Шрифт:
Интервал:
Закладка:
Уоллес признался Костелло, что собирается убить себя в мраморном холле факультета философии Гарварда. Он хотел, по его собственным словам, «повеситься в царстве философии». Но вместо этого он отправился в университетский медпункт и сказал о своих суицидальных мыслях. Врачи настояли на немедленной госпитализации в психиатрическое отделение больницы Маклин Белмонте, штат Массачусетс. Дэвид позвонил Костелло из медпункта, «говорил сухо, просто описал ситуацию; он попросил, чтобы я ему кое-что привез по списку: сигареты, купальный халат и тетрадь».
В больнице Маклин Уоллес пробыл около месяца. Ему диагностировали депрессию и алкоголизм. Эти заболевания так тесно переплелись с ним, что в то время казались частью его тела, как сердце или легкие. «Плохое это ты сам» – эти слова из его первого рассказа еще были актуальны, и он описывал зависимость, словно клетку, в которую попал.
В ноябре 1989 года Уоллес переехал в Гранада Хаус, реабилитационный центр, и начал посещать собрания общества анонимных алкоголиков.
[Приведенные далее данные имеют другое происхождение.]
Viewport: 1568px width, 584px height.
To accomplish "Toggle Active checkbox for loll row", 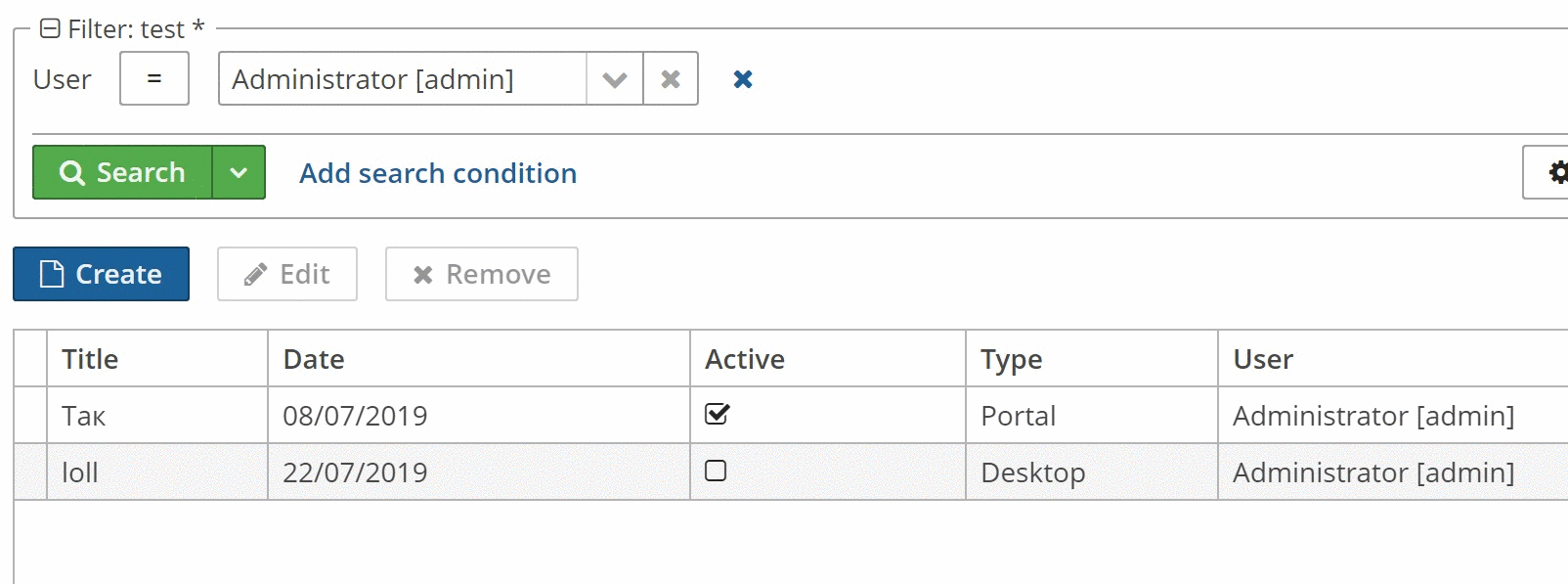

Это была буквально последняя надежда: врачи из больницы Маклин четко дали понять, и Уоллес в конце концов согласился, что он должен завязать с наркотиками и алкоголем – или умрет. «Никто никогда не приходит, если все хорошо, и они просто хотят заполнить свой еженедельник вечерними мероприятиями, – писал Уоллес об анонимных алкоголиках в романе «Бесконечная шутка». – Все, абсолютно все, приходят с мертвыми глазами, бледные до синевы, с лицами, обвисшими до колен».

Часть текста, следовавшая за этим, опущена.